# [JOB]
Please write these lines out again with "icon" swapped for "button" throughout, changing nothing else and leaving out the pictures.

# [GIVEN RECORDS]
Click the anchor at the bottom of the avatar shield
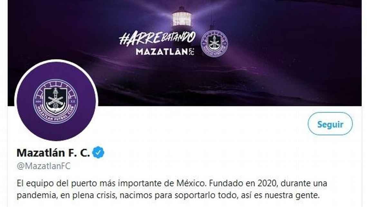 (55, 107)
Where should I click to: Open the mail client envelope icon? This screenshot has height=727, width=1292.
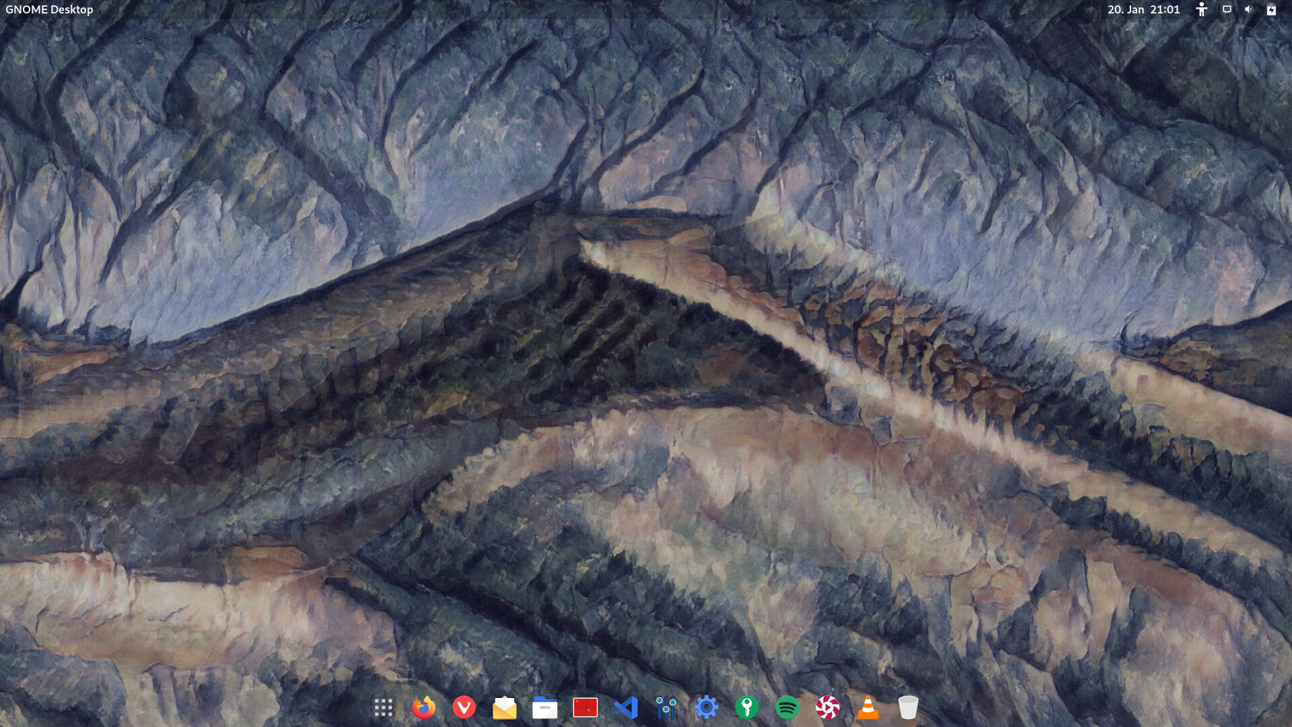pos(504,707)
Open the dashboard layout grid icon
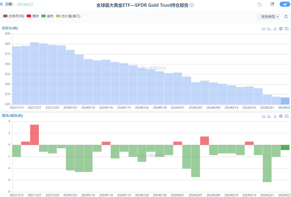The image size is (291, 197). point(272,4)
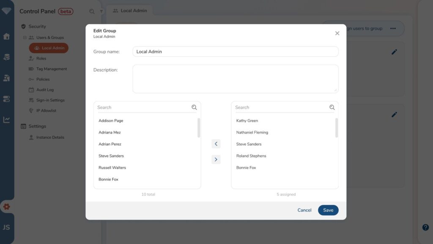The height and width of the screenshot is (244, 433).
Task: Open the three-dot more options menu
Action: point(393,28)
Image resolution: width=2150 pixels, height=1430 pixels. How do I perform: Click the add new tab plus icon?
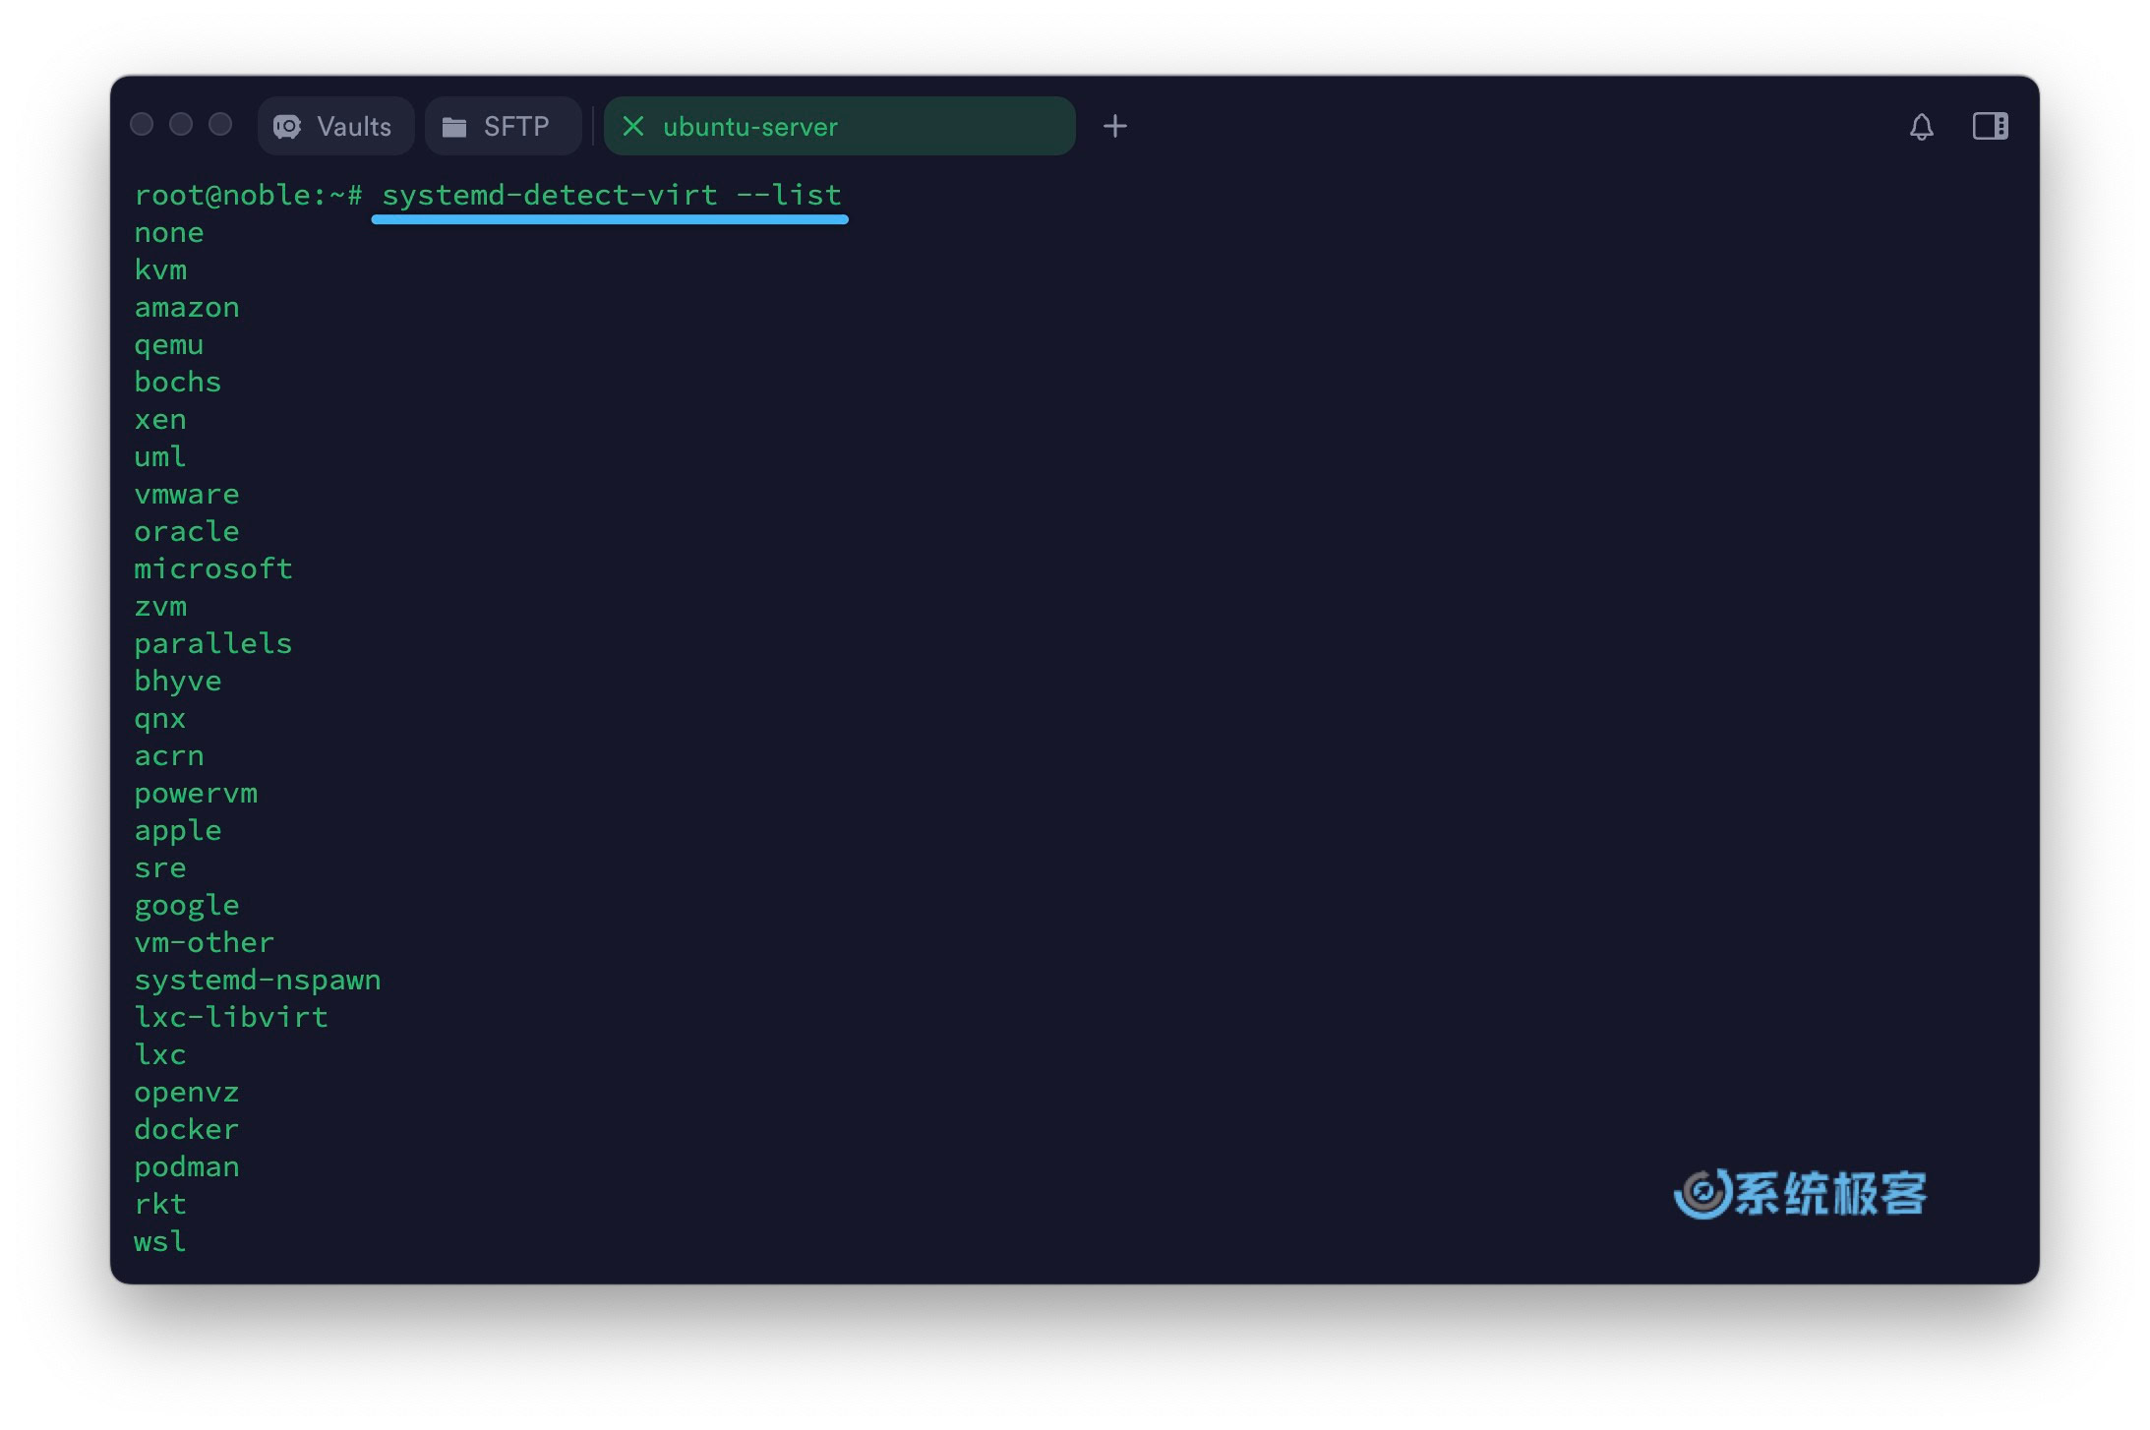click(1117, 126)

# [REPLY]
Click the anchor at the bottom of the avatar shield
 (55, 107)
Where should I click to: Open the mail client envelope button? This screenshot has height=727, width=1292.
pos(504,707)
Open the dashboard layout grid button
The image size is (291, 197). point(272,4)
The height and width of the screenshot is (244, 433).
Task: Open the three-dot more options menu
Action: point(393,28)
Image resolution: width=2150 pixels, height=1430 pixels. How do I perform: Click the add new tab plus button?
click(1117, 126)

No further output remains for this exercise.